**Material for this task**

BEGIN

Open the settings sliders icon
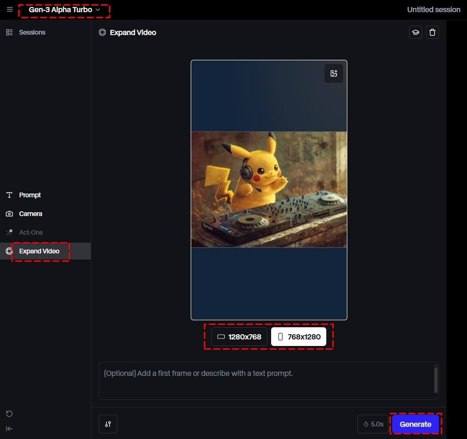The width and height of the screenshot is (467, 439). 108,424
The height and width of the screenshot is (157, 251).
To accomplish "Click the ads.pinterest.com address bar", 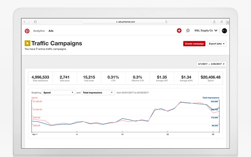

END
BEGIN

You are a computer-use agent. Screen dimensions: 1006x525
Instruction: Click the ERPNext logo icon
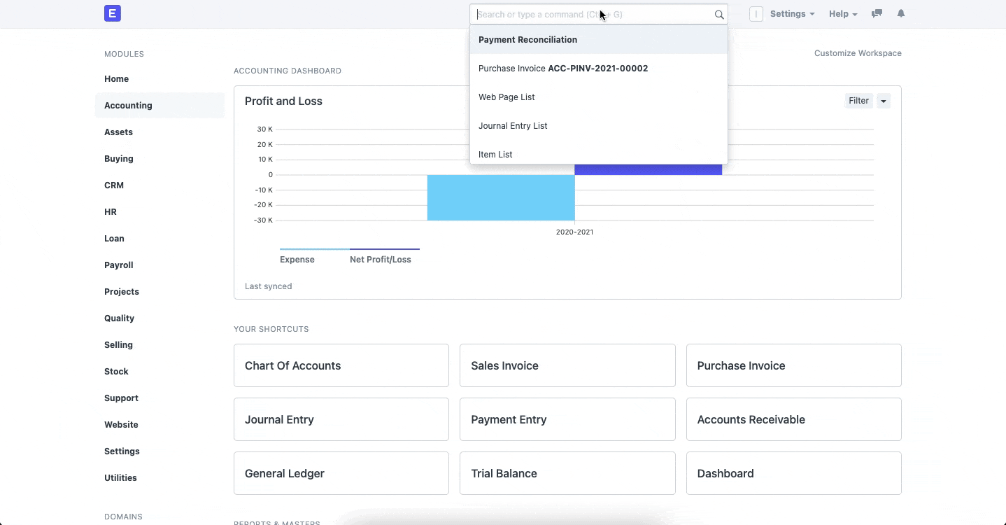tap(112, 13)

END

**Your instructions**
Return only the stretch above from the line containing "Open the settings sliders icon" through the line containing "the ads.pinterest.com address", word for word and without pictures.

**Solution to the problem**
Open the settings sliders icon
The width and height of the screenshot is (467, 439). 108,424
The height and width of the screenshot is (157, 251).
To accomplish "Click the ads.pinterest.com address bar", 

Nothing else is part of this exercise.